» Task description:
Which lines of the entries contain the string "window"? Copy each of them.

» Records:
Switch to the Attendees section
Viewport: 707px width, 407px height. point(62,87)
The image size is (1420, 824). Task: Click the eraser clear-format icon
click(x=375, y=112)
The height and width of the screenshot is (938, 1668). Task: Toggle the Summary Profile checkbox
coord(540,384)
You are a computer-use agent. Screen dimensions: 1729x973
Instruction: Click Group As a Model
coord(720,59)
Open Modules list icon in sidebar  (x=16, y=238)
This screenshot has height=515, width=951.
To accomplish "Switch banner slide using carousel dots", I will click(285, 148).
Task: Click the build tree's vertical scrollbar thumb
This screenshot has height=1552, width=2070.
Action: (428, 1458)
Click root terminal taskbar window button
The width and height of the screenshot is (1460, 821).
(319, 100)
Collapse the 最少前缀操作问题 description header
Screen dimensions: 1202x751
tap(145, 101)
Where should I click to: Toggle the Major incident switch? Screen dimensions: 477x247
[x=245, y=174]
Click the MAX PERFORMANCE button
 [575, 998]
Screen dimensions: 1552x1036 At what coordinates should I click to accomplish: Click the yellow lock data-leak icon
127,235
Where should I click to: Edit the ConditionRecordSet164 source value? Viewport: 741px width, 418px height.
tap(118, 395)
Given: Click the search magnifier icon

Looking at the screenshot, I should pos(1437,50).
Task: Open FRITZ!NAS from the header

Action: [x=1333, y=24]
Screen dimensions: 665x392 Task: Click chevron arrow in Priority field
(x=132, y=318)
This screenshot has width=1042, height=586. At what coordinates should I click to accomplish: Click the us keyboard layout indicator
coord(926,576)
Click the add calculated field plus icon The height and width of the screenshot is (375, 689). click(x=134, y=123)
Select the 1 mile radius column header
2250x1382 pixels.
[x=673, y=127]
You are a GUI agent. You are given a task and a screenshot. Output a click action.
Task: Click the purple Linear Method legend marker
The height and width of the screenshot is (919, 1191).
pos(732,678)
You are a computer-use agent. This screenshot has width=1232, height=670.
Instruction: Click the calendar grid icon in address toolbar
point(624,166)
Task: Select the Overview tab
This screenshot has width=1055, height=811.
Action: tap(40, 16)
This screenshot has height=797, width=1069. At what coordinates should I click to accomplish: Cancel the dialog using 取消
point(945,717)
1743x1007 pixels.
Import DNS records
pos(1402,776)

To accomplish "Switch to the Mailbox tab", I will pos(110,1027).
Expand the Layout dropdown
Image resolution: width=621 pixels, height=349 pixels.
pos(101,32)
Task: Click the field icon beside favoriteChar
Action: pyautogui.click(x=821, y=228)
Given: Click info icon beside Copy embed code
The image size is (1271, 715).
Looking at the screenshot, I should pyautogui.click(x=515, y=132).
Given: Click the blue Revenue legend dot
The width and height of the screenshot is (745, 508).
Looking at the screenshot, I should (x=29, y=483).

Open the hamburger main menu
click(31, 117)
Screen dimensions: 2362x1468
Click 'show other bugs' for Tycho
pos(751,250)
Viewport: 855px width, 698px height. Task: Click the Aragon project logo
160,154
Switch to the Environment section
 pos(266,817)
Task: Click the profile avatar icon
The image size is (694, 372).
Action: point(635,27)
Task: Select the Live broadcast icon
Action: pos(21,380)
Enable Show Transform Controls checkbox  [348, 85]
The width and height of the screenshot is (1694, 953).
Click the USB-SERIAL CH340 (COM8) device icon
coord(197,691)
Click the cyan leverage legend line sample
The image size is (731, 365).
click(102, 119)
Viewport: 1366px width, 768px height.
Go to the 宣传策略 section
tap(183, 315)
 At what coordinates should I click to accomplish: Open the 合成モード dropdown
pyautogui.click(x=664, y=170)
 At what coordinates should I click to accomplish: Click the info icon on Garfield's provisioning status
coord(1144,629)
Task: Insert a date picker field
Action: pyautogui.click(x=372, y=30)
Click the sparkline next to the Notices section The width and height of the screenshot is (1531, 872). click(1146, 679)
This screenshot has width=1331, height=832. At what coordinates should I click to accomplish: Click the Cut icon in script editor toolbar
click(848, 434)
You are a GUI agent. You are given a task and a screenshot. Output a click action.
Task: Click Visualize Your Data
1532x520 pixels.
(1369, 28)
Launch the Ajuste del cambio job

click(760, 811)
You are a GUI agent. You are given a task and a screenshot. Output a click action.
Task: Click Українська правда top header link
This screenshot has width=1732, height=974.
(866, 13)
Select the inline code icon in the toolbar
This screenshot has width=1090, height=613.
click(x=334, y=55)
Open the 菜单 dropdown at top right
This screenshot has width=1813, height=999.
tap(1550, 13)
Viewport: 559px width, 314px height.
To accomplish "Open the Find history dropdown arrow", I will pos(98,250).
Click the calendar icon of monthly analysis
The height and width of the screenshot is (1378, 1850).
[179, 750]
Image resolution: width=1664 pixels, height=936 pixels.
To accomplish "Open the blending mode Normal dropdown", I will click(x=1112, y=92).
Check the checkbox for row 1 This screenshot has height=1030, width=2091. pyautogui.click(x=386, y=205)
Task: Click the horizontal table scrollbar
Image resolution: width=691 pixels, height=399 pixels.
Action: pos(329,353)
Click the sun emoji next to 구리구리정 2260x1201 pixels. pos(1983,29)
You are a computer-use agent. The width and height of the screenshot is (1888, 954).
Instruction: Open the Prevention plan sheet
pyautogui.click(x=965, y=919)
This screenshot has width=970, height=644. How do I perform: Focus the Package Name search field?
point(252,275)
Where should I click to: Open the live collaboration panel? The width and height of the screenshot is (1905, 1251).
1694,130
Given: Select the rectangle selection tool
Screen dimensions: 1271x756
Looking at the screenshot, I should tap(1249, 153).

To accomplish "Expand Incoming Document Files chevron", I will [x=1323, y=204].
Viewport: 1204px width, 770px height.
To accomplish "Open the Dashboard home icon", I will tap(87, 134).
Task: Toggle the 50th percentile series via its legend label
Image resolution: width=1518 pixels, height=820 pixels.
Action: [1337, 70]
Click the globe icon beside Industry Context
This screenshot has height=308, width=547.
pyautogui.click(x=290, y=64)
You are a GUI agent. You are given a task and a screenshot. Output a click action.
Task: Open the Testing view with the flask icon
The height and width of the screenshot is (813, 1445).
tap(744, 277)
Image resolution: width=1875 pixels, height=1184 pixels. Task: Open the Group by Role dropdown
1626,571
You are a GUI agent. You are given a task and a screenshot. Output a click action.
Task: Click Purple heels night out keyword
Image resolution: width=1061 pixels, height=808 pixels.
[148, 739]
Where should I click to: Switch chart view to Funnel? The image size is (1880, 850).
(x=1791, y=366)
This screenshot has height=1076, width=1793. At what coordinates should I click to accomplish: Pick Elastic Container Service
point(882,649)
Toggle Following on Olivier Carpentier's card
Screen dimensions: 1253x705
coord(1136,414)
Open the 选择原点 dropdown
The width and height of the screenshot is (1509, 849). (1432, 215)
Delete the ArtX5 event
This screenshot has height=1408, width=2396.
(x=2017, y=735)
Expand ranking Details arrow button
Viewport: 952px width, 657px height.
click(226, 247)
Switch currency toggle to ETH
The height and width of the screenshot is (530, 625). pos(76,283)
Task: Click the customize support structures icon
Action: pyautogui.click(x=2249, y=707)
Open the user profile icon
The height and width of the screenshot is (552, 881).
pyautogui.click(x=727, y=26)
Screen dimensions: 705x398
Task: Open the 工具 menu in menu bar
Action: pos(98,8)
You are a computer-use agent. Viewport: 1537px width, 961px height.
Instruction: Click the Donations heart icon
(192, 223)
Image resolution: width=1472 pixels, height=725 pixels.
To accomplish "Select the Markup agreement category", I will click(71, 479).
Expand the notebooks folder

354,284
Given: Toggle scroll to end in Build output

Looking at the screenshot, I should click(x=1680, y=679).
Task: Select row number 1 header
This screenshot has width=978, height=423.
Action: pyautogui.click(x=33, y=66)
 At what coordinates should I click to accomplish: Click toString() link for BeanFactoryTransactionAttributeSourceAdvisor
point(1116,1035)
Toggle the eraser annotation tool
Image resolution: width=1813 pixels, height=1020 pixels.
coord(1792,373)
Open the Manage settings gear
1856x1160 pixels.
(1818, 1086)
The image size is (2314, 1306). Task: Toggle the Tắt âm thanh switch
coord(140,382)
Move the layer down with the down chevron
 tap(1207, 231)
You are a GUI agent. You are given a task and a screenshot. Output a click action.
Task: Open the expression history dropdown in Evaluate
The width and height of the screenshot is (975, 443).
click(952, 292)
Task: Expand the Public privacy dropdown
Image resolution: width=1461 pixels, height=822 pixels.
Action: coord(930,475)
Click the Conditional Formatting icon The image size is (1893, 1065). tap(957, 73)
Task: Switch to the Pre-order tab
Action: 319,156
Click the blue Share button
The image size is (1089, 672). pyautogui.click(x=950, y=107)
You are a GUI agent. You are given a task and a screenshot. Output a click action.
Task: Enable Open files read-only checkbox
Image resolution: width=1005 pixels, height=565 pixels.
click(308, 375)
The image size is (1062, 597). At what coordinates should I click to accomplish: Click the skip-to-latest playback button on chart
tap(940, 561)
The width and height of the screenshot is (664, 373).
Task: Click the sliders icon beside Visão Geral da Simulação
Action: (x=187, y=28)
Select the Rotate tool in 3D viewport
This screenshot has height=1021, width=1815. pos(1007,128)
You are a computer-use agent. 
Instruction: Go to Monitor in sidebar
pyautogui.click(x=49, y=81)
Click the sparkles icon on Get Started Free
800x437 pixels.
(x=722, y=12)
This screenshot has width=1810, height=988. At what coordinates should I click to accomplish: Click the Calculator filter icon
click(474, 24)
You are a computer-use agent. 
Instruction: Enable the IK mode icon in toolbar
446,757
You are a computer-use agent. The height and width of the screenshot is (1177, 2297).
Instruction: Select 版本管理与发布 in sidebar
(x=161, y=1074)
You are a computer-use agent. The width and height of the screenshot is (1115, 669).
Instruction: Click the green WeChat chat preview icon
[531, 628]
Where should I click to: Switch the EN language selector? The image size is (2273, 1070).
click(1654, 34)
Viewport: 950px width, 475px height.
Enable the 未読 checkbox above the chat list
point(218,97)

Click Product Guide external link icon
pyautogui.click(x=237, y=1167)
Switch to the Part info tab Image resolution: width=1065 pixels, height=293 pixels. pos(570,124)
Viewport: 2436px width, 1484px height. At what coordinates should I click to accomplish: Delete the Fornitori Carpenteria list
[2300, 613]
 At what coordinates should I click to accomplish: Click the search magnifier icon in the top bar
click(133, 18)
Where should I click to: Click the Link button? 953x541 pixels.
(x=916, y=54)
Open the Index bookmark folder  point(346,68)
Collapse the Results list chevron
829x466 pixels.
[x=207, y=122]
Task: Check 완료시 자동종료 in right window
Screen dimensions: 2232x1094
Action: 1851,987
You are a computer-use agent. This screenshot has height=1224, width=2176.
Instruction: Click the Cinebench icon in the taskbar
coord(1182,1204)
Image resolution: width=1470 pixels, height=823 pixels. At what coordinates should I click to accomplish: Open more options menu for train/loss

» The completed task:
Click root terminal taskbar window button
Task: Check 완료시 자동종료 in right window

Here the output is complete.